*Exercise*.
Rewrite the stretch from the line containing "You are a GUI" through the end of the items, changing "dropdown" to "menu" and keeping everything else the same. Leave the pictures out of your answer.

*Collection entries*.

start

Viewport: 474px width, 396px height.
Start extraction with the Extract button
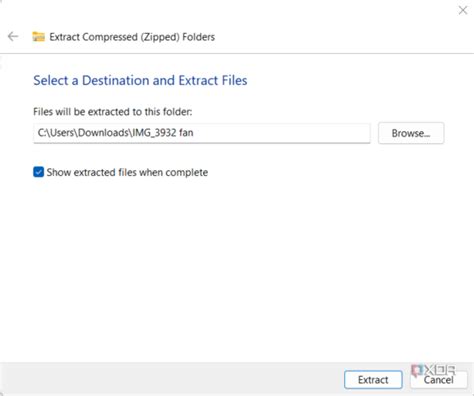[373, 380]
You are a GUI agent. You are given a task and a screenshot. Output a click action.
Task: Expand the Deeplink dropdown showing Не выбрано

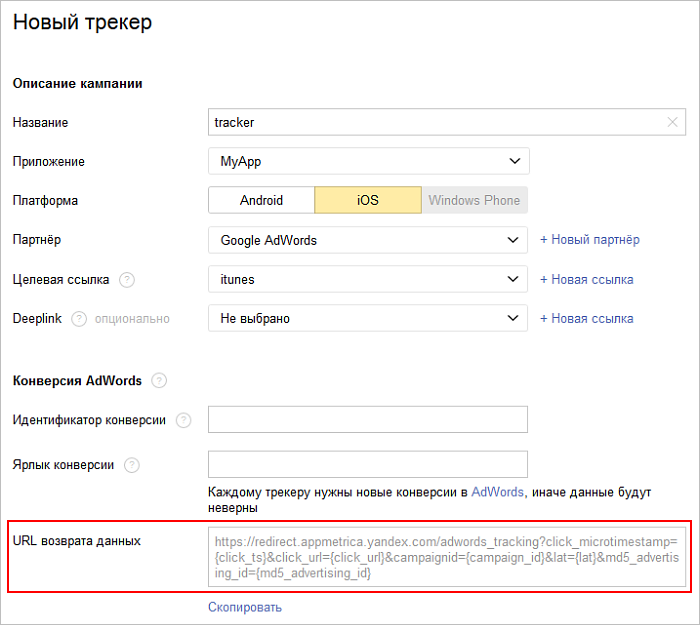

end

*Response*.
You are a GUI agent. You are given a task and a screenshot. Output a click action.
Task: Expand the Deeplink menu showing Не выбрано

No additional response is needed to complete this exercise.